§ Required work
Copy, please, the line with "The width and height of the screenshot is (880, 588)." and each line that follows it through the end of the data below, exactly as given and without pictures.

*** Data provided ***

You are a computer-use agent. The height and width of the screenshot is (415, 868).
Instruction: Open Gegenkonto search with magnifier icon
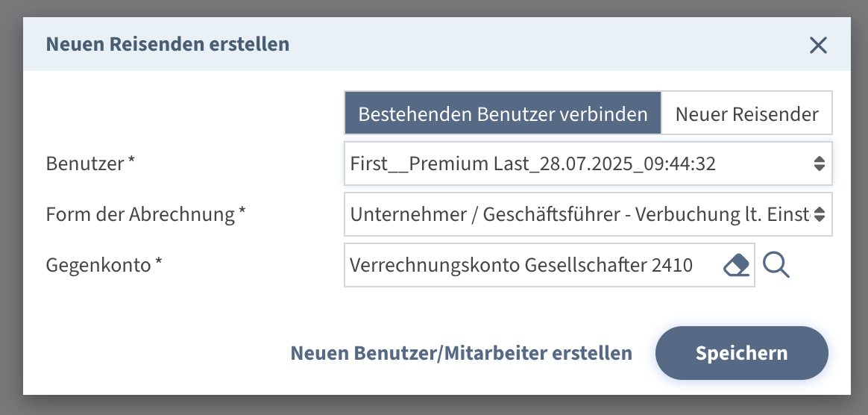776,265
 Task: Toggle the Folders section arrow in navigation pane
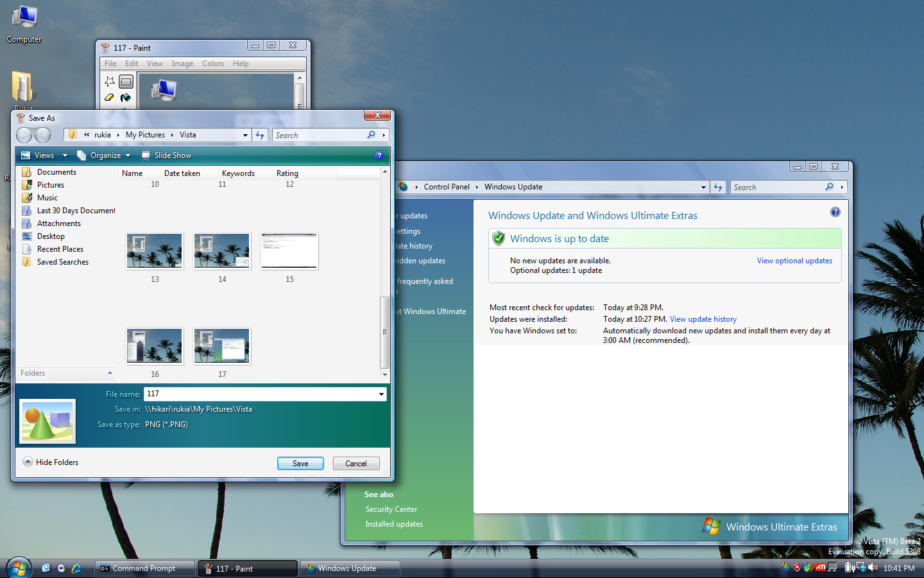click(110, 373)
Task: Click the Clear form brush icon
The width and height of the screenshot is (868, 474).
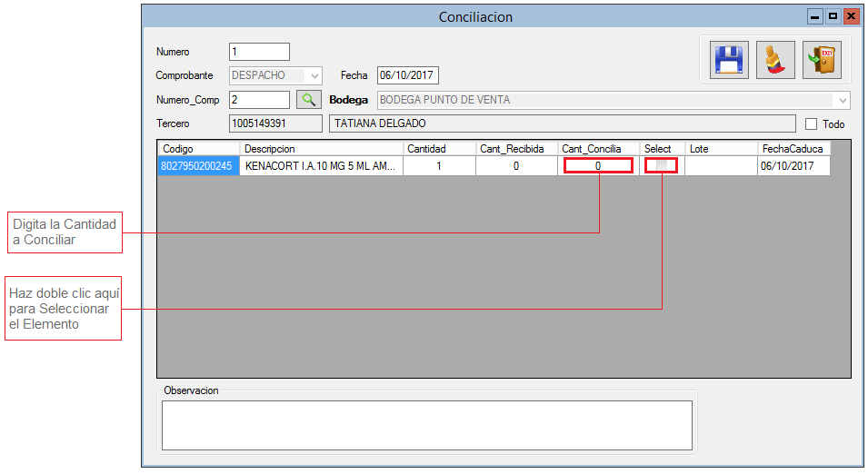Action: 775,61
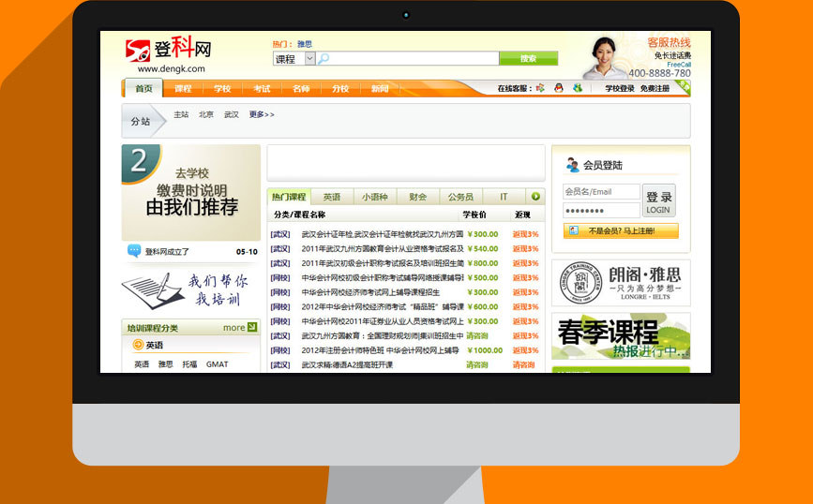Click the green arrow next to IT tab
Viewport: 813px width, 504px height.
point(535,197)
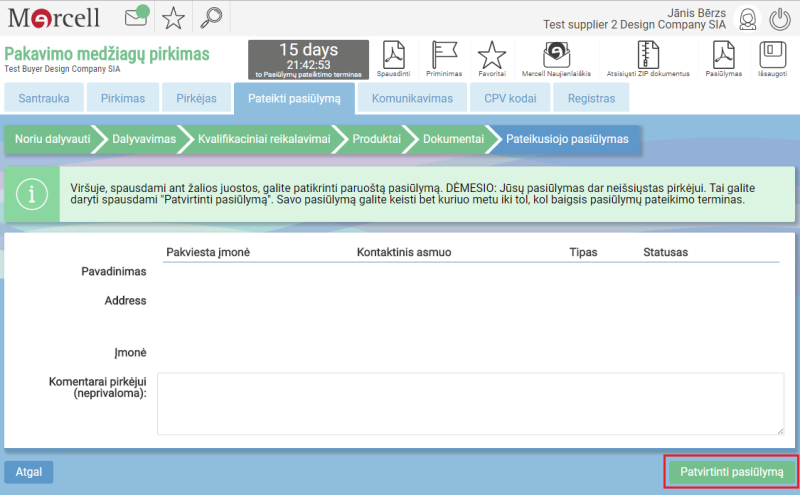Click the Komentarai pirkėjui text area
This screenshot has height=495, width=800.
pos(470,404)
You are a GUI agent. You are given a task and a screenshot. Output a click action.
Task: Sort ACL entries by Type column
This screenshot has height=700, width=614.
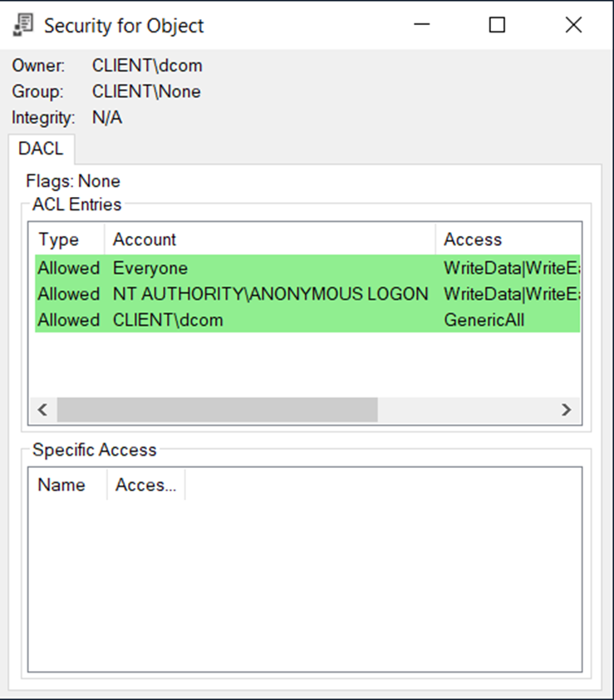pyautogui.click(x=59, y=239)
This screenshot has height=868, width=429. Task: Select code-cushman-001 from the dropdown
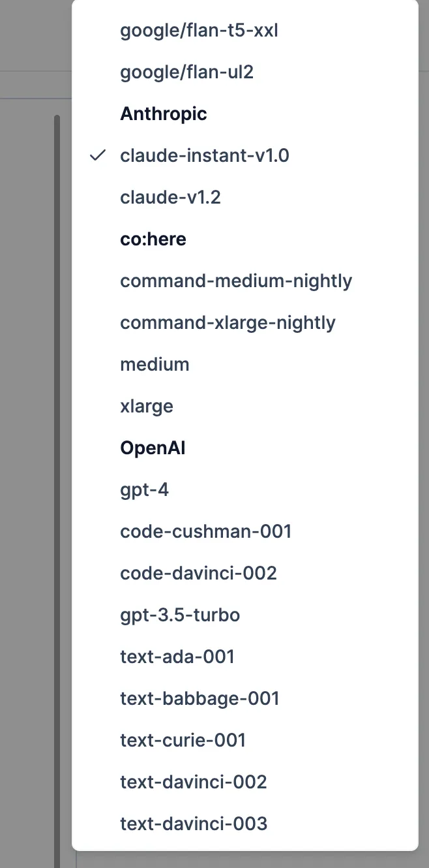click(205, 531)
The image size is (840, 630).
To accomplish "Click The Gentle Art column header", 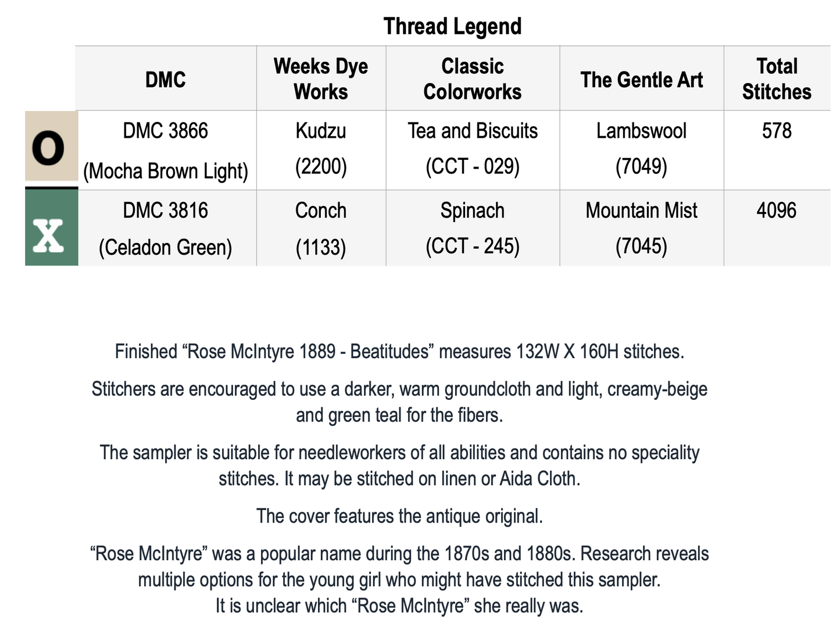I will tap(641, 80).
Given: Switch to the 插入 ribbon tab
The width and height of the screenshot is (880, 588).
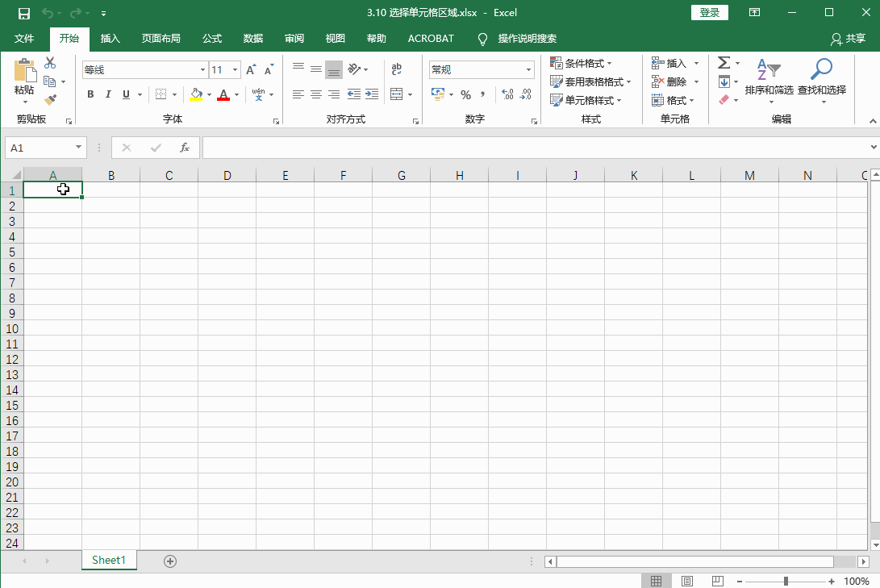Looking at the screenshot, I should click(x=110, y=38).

*** End of Data provided ***

§ Answer section
The width and height of the screenshot is (880, 588).
Looking at the screenshot, I should click(x=110, y=38).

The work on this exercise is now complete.